— start —
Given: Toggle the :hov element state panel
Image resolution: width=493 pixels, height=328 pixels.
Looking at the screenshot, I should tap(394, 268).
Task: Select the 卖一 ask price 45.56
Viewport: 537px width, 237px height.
— end —
— start —
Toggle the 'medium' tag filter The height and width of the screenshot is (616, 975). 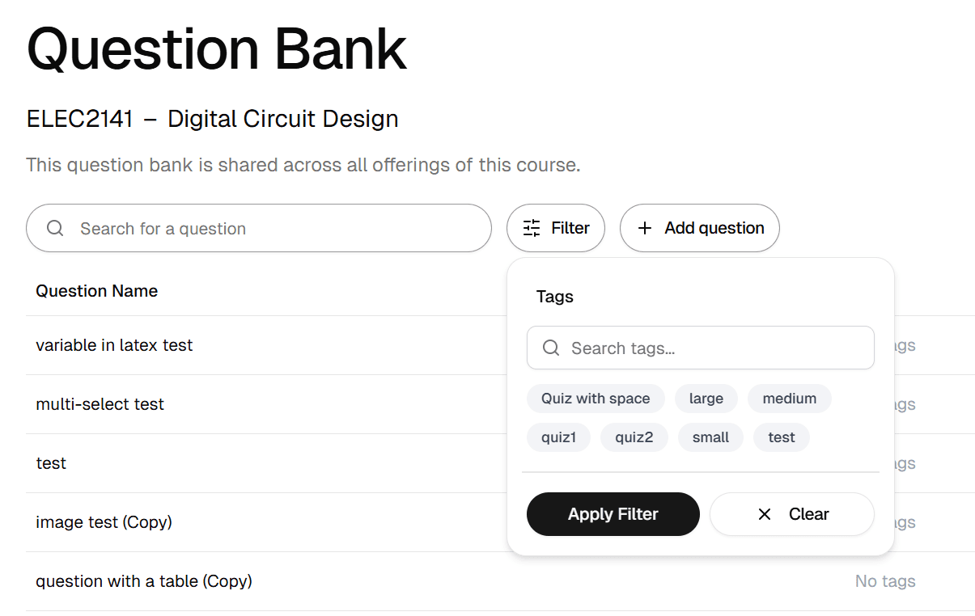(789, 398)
— end —
— start —
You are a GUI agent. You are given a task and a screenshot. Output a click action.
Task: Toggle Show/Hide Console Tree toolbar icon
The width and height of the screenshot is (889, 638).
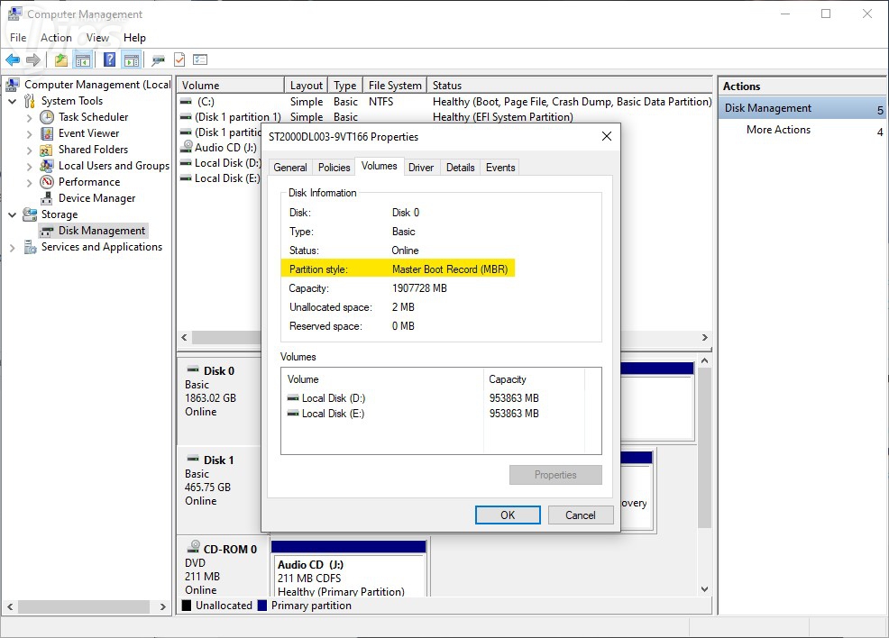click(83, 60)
— end —
| YOUR TASK |
Please copy the data from the line with "Given: Toggle the :hov element state panel" to the line with "Viewport: 537px width, 237px height.", keeping every character unchanged.

| TASK OUTPUT |
Given: Toggle the :hov element state panel
Image resolution: width=493 pixels, height=328 pixels.
Looking at the screenshot, I should tap(394, 268).
Task: Select the 卖一 ask price 45.56
Viewport: 537px width, 237px height.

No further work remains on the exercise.